11 Replies Latest reply on Aug 19, 2020 3:41 PM by Scott Swank

    What hints do I need for OR expansion here?

    Scott Swank

      I'm running into some trouble getting a decent plan for a pretty simple query.

       

      Here's the background:

      1. cat_contact is the parent table. It has 3.6M rows. I want these 3100 rows from it, which I can get via an indexed read.

       

      SELECT *
      FROM cat_contact
      WHERE contact_method_id IN ('A', 'B', 'C');
      

       

      2. cat_item is the child table and has 3.7M rows. I also want these 7600 rows from cat_contact, which again I can get pretty efficiently via the expected nested loop semi-join.

       

      SELECT *
      FROM cat_contact c
      WHERE EXISTS (
         SELECT *
         FROM cat_item i
         WHERE i.contact_id = c.contact_id
         AND i.item_category in ('X', 'Y')
      );
      

       

      I combine them in the obvious way, and things go sideways.

       

      SELECT /*+ gather_plan_statistics */ *
      FROM cat_contact. c
      WHERE contact_method_id IN ('A', 'B', 'C')
      OR (
         SELECT *
         FROM cat_item i
         WHERE i.contact_id = c.contact_id
         AND i.item_category in ('X', 'Y')
      );
      

       

      With the following plan and resulting performance (12,891,692 gets).

       

      ------------------------------------------------------------------------------------------------------------------------------------------------------------------
      | Id  | Operation                            | Name                   | Starts | E-Rows |E-Bytes| Cost (%CPU)| E-Time   | A-Rows |   A-Time   | Buffers | Reads  |
      ------------------------------------------------------------------------------------------------------------------------------------------------------------------
      |   0 | SELECT STATEMENT                     |                        |      1 |        |       | 10185 (100)|          |   7745 |00:01:39.48 |      12M|    138K|
      |*  1 |  FILTER                              |                        |      1 |        |       |            |          |   7745 |00:01:39.48 |      12M|    138K|
      |   2 |   TABLE ACCESS FULL                  | CAT_CONTACT            |      1 |   1208K|    24M| 10185   (2)| 00:00:04 |      3M|00:00:12.64 |     111K|    111K|
      |*  3 |   TABLE ACCESS BY INDEX ROWID BATCHED| CAT_ITEM               |      3M|      1 |    11 |     2   (0)| 00:00:01 |   4611 |00:02:20.77 |      12M|  26803 |
      |*  4 |    INDEX RANGE SCAN                  | CAT_ITEM_CONTACT_ID_IX |      3M|      1 |       |     1   (0)| 00:00:01 |      3M|00:00:46.00 |       9M|   3903 |
      ------------------------------------------------------------------------------------------------------------------------------------------------------------------
      

       

      I can get completely acceptable performance if I use query factoring instead, 29,731 consistent gets.
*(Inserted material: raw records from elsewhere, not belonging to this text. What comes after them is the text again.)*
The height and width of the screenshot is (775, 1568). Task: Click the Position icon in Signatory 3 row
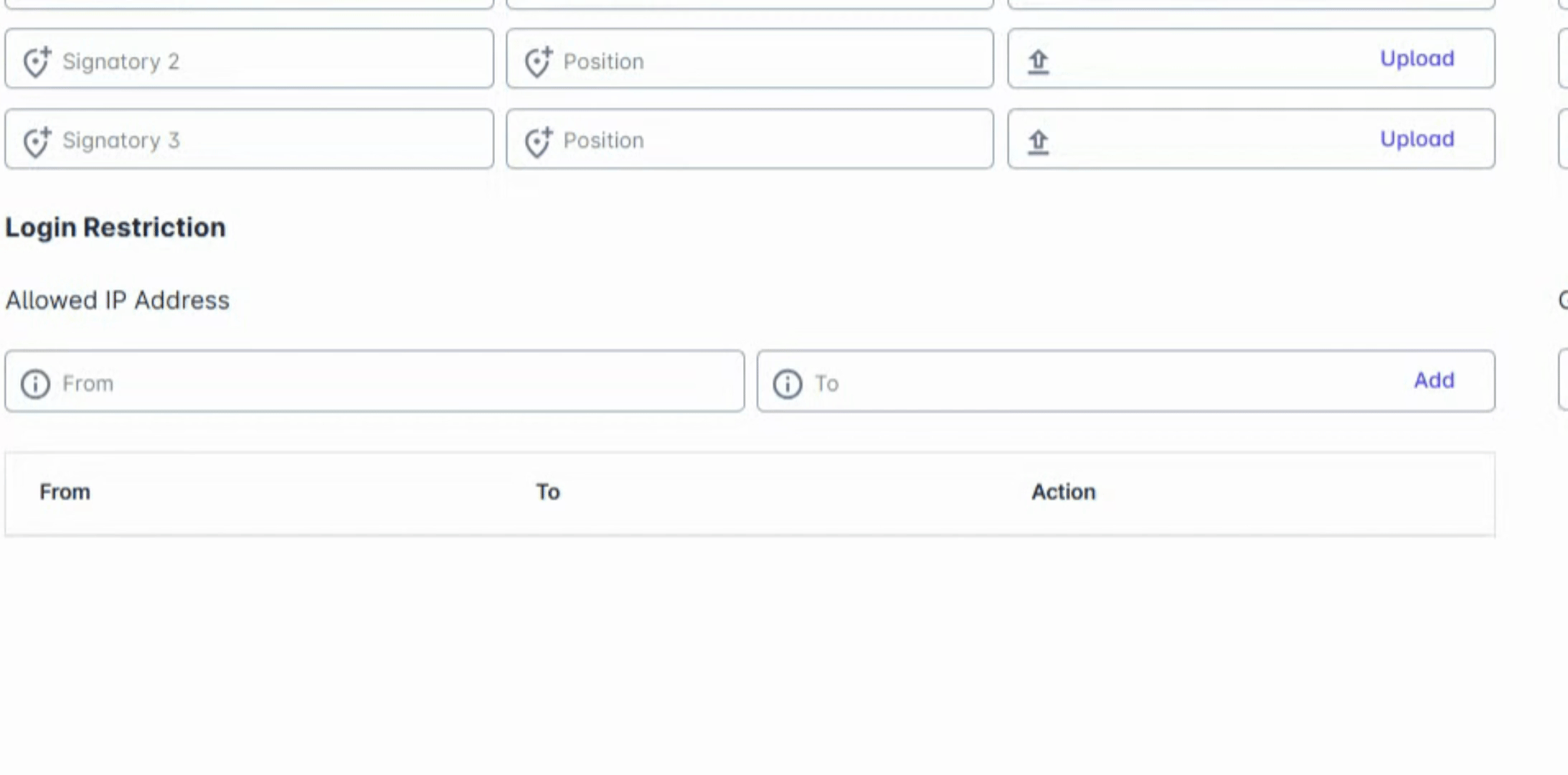[x=537, y=141]
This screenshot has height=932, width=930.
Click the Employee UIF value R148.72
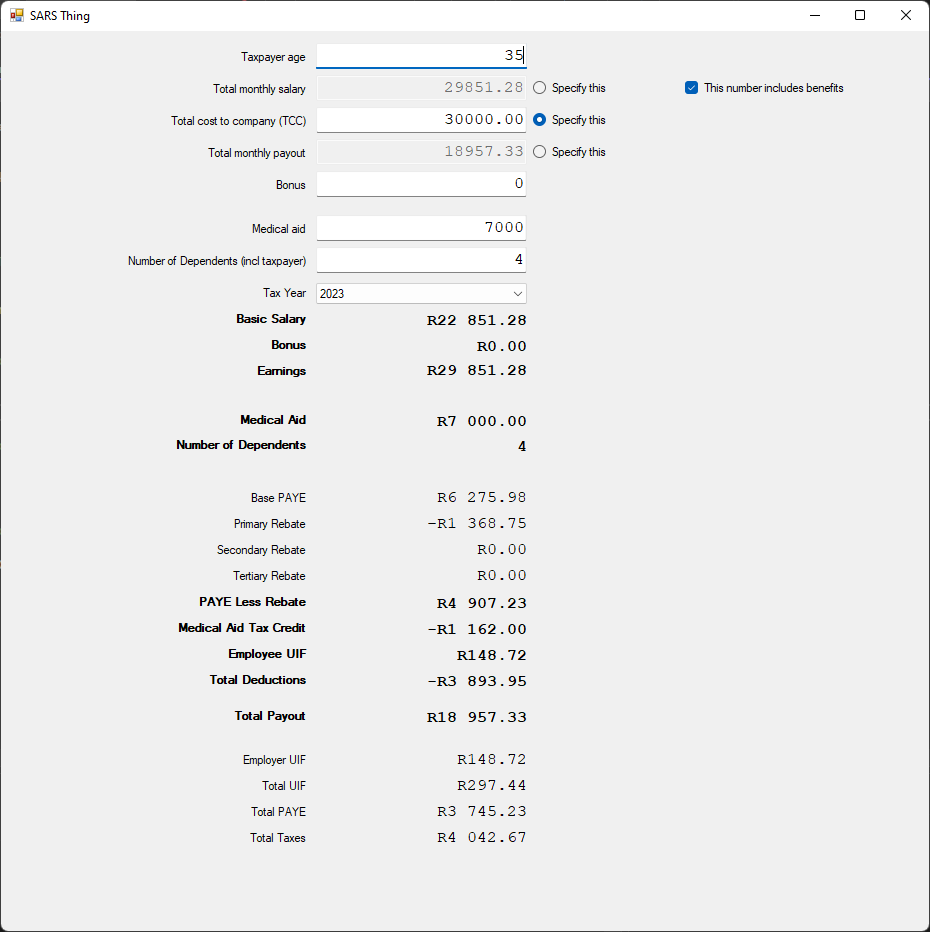(x=489, y=654)
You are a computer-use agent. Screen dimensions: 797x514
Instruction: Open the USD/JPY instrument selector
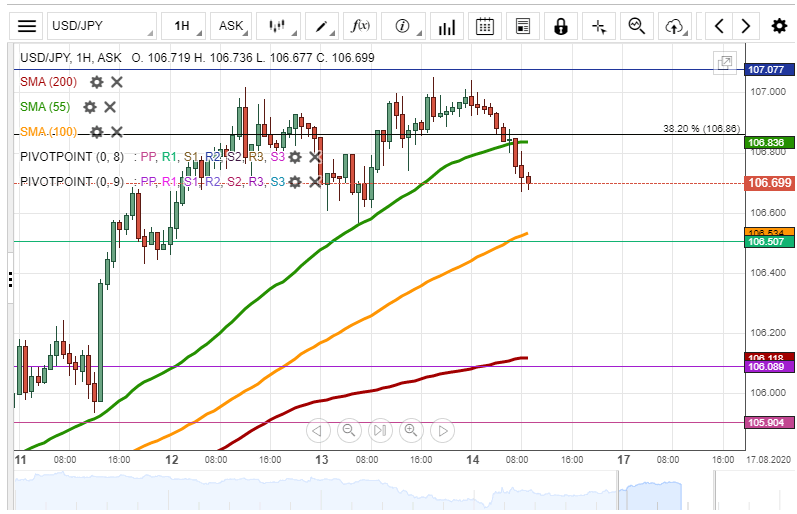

But my effort at hinting my way to an equivalent plan for the simpler query (use_concat, nl_sj, etc) have failed thus far.

       

      WITH
          cat_contact1 AS
              (SELECT *
                 FROM cat_contact cc
                WHERE cc.contact_method_id IN ('A', 'B', 'C')),
          cat_contact2 AS
              (SELECT *
                 FROM cat_contact cc
                WHERE EXISTS
                          (SELECT *
                             FROM cat_item ci
                            WHERE ci.contact_id = cc.contact_id
                              AND ci.item_category IN ('X', 'Y')))
      SELECT * FROM cat_contact1
      UNION
      SELECT * FROM cat_contact2;
      

       

      Any suggestions?

        • 1. Re: What hints do I need for OR expansion here?
          mathguy

          The first thing to note, obviously, is that your re-write with factored subqueries is not equivalent to your intended query. In the second member of UNION ALL, you are missing an additional filter: it should be

           

          ... where exists (....) AND (cc.contact_method_id not in ('A', 'B', 'C') or cc.contact_method_id is null) ....

           

          Alternatively, the optimizer may write the additional condition, highlighted in red, as  

                     AND LNNVL(contact_method_id = 'A') and LNNVL(contact_method_id = 'B') and LNNVL(contact_method_id = 'C')

           

          (Or, alternatively, you can modify the first member rather than the second - but that seems far less natural in this case.)

           

          -   -   -   -   -   -   -   -

           

          Then: the optimizer is smart, but I don't think it is smart enough to see how your query can be re-written using OR expansion. It can do it in simpler cases, but not in a case like yours. I don't know why not; but a quick experiment (with data I created, since you didn't propose a reproducible test case yourself) shows that the usual hint, /*+ use_concat */, is ignored - no doubt because the optimizer simply doesn't know how to "concatenate" in this case.

           

          You will likely have to do the "or expansion" yourself, by hand (and correctly, as I pointed out above).

          • 2. Re: What hints do I need for OR expansion here?
            Jonathan Lewis

            Which version of Oracle ?

            What declared constraints do you have on the data ?

             

            The "subquery with OR" has a long history of slow enhancement and bug-fixing.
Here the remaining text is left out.